Journée des droits des femmes en Russie : à quand la parité ?

Sept femmes sur dix disent véritablement apprécier cette journée car elle marque pour elles le début du printemps. Crédit : Itar-Tass

Sept femmes sur dix disent véritablement apprécier cette journée car elle marque pour elles le début du printemps. Crédit : Itar-Tass

Que la femme russe a de la chance ! Le 8 mars est son moment : tous les hommes, quels que soient leurs origines et leur âge, affluent dans les rues de Moscou et d’autres villes russes avec soit des tulipes éclatantes ou des mimosas jaunes dans les mains, soit des boîtes de chocolats sous les bras. Et tous ces cadeaux sont destinés à des femmes : épouses, amoureuses, filles, collègues ou mères. Ils souhaitent ainsi témoigner leur gratitude à l’ensemble de la gent féminine qui embellit leur quotidien.

En 1966, le leader soviétique Léonid Brejnev a en effet déclaré le 8 mars jour férié. Mais les femmes russes ont-elles vraiment besoin de ce congé célébré seulement deux semaines après leurs homologues masculins ? Et en quoi cette journée est-elle liée aux anciennes traditions russes ?

Premièrement, ce jour férié est purement idéologique depuis le début et n’a jamais bénéficié du soutien de l’Église orthodoxe russe. Il a été inspiré en 1909 par les socialistes américains qui se battaient pour de meilleures conditions de travail. Les femmes russes exigeant les mêmes droits ont commencé à célébrer cette journée 4 ans plus tard, en 1913. Le premier dirigeant soviétique Vladimir Lénine en a même fait un congé officiel en URSS après la Révolution d’octobre, tout encourageant la gent féminine à s’engager aux côtés des hommes afin de brandir les faucilles et marteaux de la nouvelle société, à l’instar des statues de « l’Ouvrier et la Kolkhozienne » réalisées à Moscou par Vera Moukhina.

Deuxièmement, certaines Russes fatiguées de manger des tonnes de friandises et de chocolats et de jeter des tas de fleurs fanées quelques jours plus tard affirment vouloir être choyées comme ça tout le temps. D’autres se plaignent que malgré l’existence de cette journée et de toute sa symbolique féministe, cela n’aide pas les femmes dirigeant des entreprises ou des gouvernements à être traitées de la même façon que les hommes.

Selon Maria, entrepreneuse de 30 ans, l’attitude envers les femmes n’a pas changé d’un iota depuis un siècle. Et le déluge de cartes de vœux et de SMS une fois par an ne facilite pas sa vie au quotidien.

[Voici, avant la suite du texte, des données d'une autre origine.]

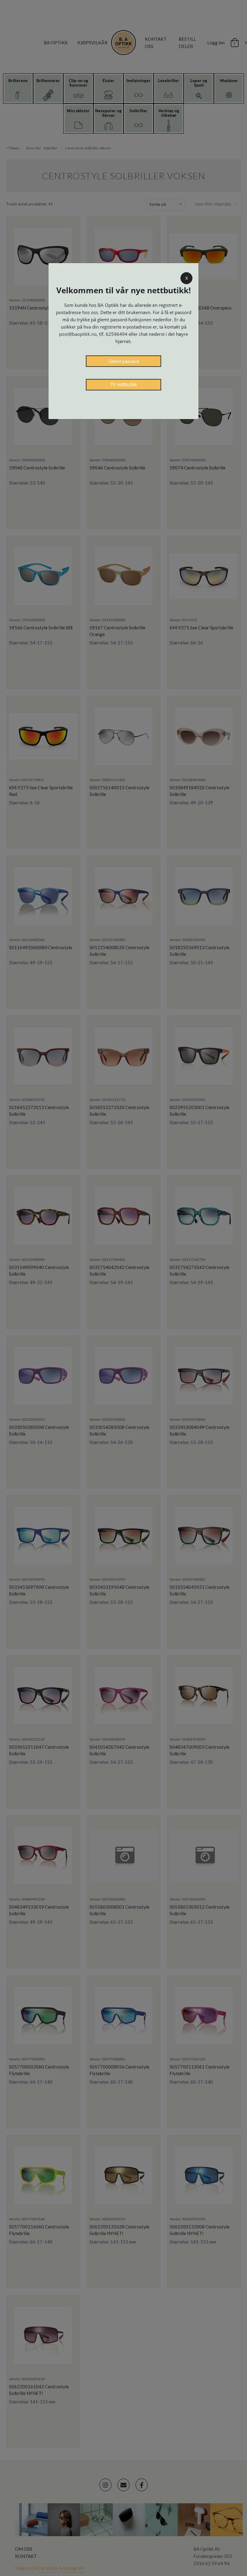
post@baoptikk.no (78, 334)
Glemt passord (123, 361)
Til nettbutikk (123, 384)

« Durant les négociations avec mes partenaires masculin, je suis souvent perçue non pas comme une interlocutrice sérieuse, mais comme une femme avec les points faibles qu’on attribue généralement au sexe faible », se plaint-elle, ajoutant que pour elle, la version russe de la Journée de la femme ne sert qu’à aider certaines industries comme celles des fleurs, des parfums et des chocolats, et ce afin de faire de l’argent sur le désir des hommes de montrer à quel point ils sont aimants et bienveillants.

Cette opinion est renforcée par les statistiques officielles. L’année dernière par exemple, le département du commerce de la ville de Moscou a indiqué que le prix moyen des fleurs augmentait de 50 à 60% pour cette journée spéciale. De plus, selon les prévisions de la société de consultance MAR, les hommes moscovites devraient dépenser près de 360 millions d’euros en cadeaux pour leurs bien-aimées.

Dans le même temps, l’Eglise orthodoxe russe actuelle, qui suit toujours la même ligne de conduite que le Kremlin, n’accepte toujours pas cette journée car elle la considère comme un héritage occidental. Elle n’a cependant pas essayé de la faire interdire comme elle l’avait fait pour la Saint-Valentin ou Halloween, mais conseille les croyants de célébrer des fêtes religieuses à la place.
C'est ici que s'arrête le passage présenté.